▶ EXERCISE DETAILS
Would you please write out each of the entries below exactly, omitting pictures?

:: DATA ::

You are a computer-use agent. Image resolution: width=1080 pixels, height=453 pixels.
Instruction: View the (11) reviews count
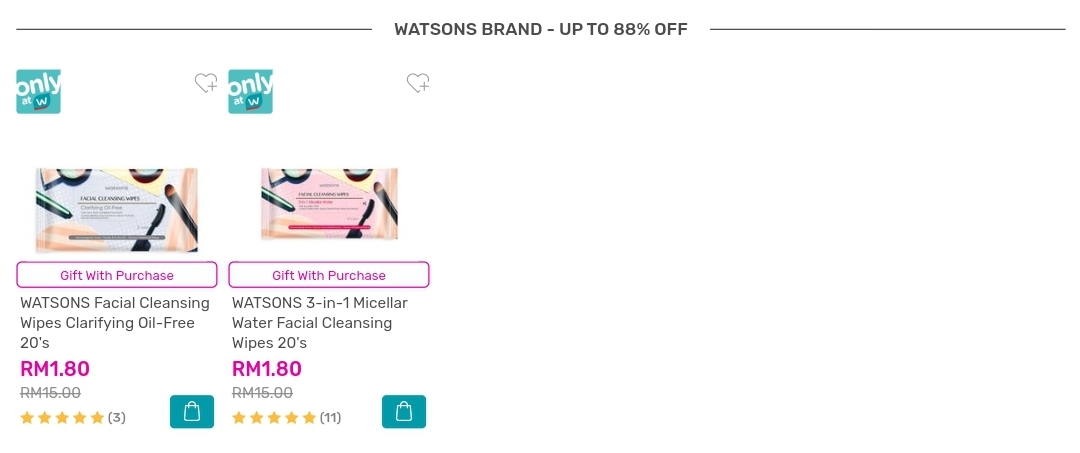pos(331,418)
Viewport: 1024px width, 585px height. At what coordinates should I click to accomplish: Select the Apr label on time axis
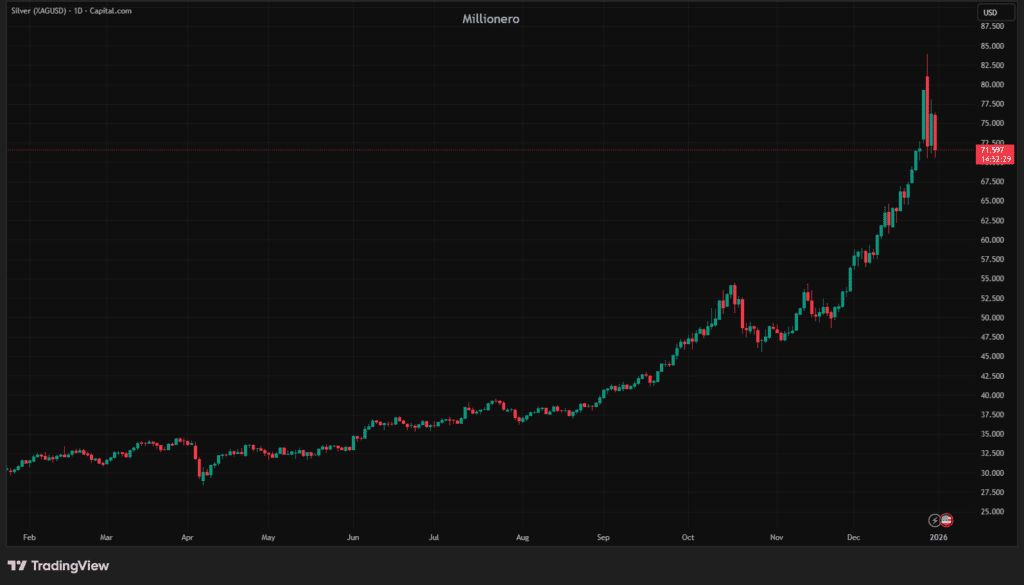(187, 536)
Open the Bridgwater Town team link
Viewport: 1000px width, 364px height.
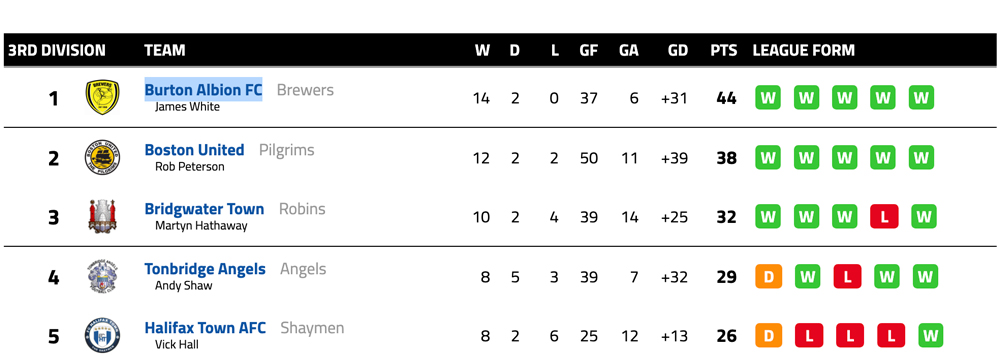pos(204,209)
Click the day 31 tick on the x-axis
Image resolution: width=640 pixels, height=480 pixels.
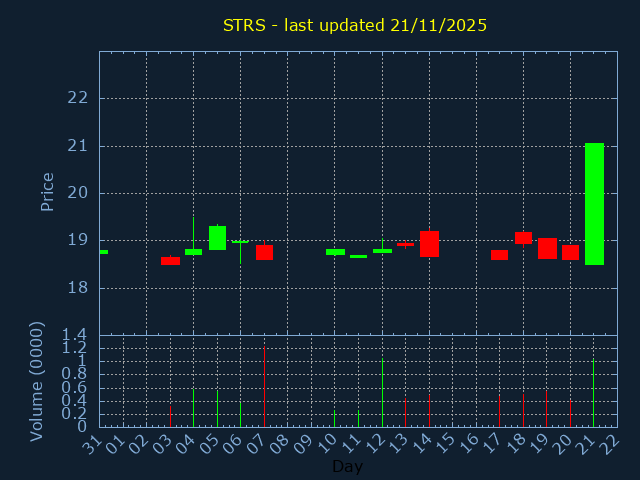click(91, 442)
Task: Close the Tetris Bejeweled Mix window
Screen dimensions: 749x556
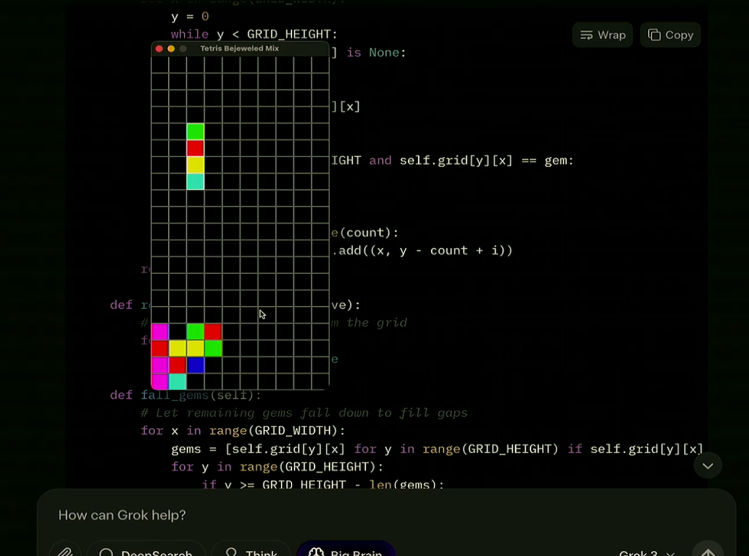Action: 159,49
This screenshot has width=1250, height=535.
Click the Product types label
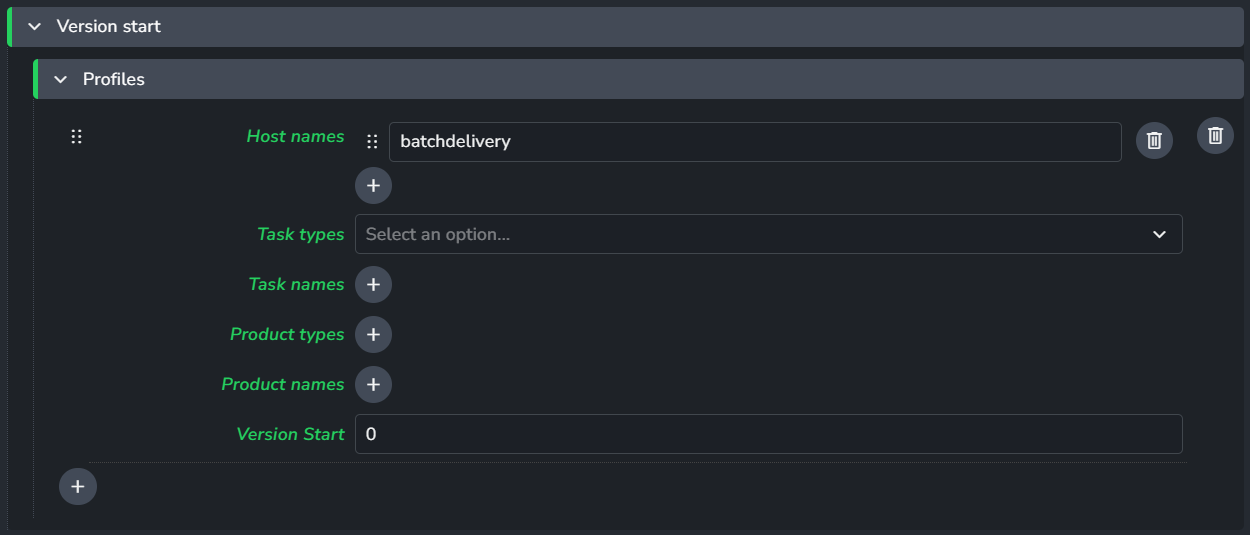click(287, 334)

:::

▶ WRITTEN REPLY
You are a computer-use agent. Image resolution: width=1080 pixels, height=453 pixels.
Instruction: View the (11) reviews count
pos(331,418)
Viewport: 1024px width, 585px height. At what coordinates should I click to accomplish: Select the Apr label on time axis
(187, 536)
Open the Bridgwater Town team link
Viewport: 1000px width, 364px height.
pos(204,209)
Click the day 31 tick on the x-axis
Image resolution: width=640 pixels, height=480 pixels.
click(91, 442)
Task: Close the Tetris Bejeweled Mix window
Screen dimensions: 749x556
Action: 159,49
This screenshot has width=1250, height=535.
Click the Product types label
click(287, 334)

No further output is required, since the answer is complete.